**TASK DATA**
+ + + +
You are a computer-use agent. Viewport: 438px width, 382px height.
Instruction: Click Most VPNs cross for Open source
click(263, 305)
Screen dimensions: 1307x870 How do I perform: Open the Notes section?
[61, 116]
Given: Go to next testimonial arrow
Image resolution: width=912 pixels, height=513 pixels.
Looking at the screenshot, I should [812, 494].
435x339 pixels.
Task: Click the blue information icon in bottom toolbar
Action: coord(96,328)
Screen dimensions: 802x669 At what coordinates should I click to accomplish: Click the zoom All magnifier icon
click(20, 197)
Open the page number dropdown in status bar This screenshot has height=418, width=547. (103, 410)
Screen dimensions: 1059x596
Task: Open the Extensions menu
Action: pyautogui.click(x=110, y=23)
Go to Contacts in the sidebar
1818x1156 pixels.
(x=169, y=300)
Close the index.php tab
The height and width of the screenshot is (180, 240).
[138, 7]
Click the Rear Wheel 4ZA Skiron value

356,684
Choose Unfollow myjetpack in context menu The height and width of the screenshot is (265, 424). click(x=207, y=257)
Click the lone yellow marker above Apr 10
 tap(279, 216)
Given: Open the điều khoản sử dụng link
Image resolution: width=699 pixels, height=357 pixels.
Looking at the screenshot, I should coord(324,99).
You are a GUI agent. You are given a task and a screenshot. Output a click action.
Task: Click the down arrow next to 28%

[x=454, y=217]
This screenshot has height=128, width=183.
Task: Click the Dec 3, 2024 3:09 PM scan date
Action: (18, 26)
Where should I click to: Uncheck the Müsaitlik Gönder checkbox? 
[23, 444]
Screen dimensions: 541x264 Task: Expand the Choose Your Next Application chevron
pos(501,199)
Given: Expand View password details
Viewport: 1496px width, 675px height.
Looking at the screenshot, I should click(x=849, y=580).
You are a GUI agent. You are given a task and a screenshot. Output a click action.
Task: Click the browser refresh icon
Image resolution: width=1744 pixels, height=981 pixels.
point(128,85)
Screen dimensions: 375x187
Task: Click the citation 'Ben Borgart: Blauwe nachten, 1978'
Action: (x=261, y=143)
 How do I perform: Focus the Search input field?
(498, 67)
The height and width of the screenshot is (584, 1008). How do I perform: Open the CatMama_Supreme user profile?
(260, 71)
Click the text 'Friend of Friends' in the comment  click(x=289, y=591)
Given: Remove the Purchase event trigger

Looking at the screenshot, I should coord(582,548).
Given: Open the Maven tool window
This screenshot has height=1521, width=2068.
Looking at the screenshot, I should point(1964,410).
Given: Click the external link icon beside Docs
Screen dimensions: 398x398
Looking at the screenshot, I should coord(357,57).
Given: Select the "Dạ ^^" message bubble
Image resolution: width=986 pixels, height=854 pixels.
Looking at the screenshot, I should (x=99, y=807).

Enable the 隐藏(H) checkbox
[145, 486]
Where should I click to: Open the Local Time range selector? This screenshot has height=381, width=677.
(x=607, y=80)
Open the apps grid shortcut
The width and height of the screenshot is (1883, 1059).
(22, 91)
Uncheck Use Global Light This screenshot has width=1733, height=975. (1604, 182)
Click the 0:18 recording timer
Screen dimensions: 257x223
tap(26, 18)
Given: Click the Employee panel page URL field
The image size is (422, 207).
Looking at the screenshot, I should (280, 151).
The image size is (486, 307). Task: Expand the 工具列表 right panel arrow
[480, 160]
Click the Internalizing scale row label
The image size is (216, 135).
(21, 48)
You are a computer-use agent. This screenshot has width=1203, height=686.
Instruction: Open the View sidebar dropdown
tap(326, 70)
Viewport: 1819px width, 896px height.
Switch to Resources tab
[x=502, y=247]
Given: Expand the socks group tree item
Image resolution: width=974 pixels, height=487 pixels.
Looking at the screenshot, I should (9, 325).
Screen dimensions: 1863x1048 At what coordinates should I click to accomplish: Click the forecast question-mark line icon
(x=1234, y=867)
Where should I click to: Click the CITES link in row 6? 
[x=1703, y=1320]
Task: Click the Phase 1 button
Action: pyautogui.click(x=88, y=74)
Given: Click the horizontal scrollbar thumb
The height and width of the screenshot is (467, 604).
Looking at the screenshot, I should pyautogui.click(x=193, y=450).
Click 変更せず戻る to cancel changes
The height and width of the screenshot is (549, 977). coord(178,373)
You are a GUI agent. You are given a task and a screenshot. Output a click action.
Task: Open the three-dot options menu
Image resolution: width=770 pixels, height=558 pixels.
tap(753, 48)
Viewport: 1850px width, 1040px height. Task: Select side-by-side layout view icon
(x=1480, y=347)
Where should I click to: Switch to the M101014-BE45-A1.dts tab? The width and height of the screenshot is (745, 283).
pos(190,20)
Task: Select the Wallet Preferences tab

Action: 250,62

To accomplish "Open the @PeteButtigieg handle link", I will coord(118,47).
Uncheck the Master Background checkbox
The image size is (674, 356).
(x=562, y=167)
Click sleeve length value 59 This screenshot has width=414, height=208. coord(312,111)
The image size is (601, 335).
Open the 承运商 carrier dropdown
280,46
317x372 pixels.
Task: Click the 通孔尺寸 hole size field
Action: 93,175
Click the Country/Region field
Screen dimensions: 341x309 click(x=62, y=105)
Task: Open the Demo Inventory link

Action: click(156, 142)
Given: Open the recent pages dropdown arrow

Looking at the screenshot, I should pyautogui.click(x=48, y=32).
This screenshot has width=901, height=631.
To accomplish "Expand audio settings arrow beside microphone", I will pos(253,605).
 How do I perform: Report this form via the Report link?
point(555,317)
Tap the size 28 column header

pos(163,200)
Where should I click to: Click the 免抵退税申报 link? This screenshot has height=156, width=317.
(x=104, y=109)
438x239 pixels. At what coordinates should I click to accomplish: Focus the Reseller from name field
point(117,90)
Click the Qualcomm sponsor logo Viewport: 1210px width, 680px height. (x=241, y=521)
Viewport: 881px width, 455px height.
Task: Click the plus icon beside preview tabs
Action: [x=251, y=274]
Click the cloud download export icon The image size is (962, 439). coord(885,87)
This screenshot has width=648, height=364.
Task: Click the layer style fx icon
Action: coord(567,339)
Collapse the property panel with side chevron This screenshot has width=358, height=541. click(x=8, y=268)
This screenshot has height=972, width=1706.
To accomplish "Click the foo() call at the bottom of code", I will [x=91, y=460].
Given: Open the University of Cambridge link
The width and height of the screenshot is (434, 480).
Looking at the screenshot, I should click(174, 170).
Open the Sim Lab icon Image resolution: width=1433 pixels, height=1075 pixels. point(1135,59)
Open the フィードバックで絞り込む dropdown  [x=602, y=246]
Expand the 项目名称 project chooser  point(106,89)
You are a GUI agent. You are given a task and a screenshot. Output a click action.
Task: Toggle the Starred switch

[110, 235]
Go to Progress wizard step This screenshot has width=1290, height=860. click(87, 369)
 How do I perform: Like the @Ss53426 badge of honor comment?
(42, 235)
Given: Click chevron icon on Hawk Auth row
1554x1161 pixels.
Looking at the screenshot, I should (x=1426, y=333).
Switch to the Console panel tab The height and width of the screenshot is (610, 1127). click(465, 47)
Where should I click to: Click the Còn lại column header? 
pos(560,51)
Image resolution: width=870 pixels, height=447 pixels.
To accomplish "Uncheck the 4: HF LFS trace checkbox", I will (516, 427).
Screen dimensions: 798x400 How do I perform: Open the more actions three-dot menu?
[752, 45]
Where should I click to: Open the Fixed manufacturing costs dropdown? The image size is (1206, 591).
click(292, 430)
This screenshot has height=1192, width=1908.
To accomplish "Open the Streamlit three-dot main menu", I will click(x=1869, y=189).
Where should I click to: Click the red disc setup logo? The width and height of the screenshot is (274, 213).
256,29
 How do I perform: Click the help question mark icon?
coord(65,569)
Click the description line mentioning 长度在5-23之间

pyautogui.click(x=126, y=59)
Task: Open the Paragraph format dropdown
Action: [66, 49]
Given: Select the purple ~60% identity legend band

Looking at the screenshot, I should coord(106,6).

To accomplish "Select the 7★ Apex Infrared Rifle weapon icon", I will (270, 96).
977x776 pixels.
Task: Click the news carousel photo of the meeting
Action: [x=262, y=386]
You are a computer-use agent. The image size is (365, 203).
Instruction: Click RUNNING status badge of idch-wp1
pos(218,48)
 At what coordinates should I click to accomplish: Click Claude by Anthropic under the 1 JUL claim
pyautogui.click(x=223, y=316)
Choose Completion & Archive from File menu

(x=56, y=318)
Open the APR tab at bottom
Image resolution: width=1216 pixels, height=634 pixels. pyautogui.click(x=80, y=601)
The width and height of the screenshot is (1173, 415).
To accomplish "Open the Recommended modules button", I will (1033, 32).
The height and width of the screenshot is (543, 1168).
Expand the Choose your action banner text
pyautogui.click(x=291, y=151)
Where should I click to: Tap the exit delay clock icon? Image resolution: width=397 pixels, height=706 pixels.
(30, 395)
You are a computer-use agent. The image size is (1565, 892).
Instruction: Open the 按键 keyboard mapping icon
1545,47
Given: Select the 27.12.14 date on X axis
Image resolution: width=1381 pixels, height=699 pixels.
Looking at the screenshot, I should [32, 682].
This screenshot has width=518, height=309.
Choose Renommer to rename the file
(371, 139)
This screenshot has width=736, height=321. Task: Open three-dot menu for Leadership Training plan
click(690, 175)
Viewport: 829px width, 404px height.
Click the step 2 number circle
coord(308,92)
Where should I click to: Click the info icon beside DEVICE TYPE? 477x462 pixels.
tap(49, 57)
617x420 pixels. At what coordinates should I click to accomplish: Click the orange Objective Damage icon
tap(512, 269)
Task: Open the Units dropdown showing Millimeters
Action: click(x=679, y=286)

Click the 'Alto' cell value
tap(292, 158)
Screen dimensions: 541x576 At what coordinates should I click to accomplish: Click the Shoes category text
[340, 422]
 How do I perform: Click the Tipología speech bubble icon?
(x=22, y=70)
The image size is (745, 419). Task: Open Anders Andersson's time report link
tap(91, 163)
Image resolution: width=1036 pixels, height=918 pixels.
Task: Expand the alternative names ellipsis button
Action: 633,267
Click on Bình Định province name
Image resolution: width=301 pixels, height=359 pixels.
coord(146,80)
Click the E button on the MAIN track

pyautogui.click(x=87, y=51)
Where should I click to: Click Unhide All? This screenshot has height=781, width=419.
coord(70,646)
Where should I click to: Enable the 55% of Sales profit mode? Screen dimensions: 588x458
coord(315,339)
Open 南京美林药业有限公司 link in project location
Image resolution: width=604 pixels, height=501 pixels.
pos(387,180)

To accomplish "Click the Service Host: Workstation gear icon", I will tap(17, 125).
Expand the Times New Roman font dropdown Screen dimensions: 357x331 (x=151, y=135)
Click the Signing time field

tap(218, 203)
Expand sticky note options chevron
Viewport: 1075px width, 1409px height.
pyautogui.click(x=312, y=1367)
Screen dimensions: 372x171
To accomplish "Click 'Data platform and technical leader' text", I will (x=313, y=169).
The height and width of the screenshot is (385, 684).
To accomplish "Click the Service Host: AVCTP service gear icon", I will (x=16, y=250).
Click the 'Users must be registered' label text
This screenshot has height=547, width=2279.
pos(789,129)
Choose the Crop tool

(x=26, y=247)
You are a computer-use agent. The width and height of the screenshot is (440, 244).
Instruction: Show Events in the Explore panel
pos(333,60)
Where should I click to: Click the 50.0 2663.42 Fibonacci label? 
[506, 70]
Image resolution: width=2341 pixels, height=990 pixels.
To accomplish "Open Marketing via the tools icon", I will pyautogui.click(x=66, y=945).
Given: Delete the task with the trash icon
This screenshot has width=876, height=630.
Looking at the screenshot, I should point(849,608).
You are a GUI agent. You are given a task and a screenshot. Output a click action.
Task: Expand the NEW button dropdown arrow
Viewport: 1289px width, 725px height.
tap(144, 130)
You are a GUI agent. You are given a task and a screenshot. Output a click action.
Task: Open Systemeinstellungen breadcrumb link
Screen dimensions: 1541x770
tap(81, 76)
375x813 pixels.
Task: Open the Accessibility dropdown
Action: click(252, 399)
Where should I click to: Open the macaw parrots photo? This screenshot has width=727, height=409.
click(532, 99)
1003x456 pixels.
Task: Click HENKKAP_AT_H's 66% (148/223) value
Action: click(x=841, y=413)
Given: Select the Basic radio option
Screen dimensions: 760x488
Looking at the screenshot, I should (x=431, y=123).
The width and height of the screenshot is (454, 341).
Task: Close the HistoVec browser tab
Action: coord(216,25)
+ + + +
**WORK TO BE COMPLETED**
Please update everything from the start of the material down to the line containing "Looking at the screenshot, I should coord(324,99).", replacing "testimonial" with "review" and leaving all else unchanged.

**CORRECT RESPONSE**
You are a computer-use agent. Viewport: 438px width, 382px height.
Instruction: Click Most VPNs cross for Open source
click(263, 305)
Screen dimensions: 1307x870 How do I perform: Open the Notes section?
[61, 116]
Given: Go to next review arrow
Image resolution: width=912 pixels, height=513 pixels.
Looking at the screenshot, I should [812, 494].
435x339 pixels.
Task: Click the blue information icon in bottom toolbar
Action: coord(96,328)
Screen dimensions: 802x669 At what coordinates should I click to accomplish: Click the zoom All magnifier icon
click(20, 197)
Open the page number dropdown in status bar This screenshot has height=418, width=547. (103, 410)
Screen dimensions: 1059x596
Task: Open the Extensions menu
Action: pyautogui.click(x=110, y=23)
Go to Contacts in the sidebar
1818x1156 pixels.
(x=169, y=300)
Close the index.php tab
The height and width of the screenshot is (180, 240).
[138, 7]
Click the Rear Wheel 4ZA Skiron value

356,684
Choose Unfollow myjetpack in context menu The height and width of the screenshot is (265, 424). click(x=207, y=257)
Click the lone yellow marker above Apr 10
 tap(279, 216)
Given: Open the điều khoản sử dụng link
Image resolution: width=699 pixels, height=357 pixels.
Looking at the screenshot, I should coord(324,99).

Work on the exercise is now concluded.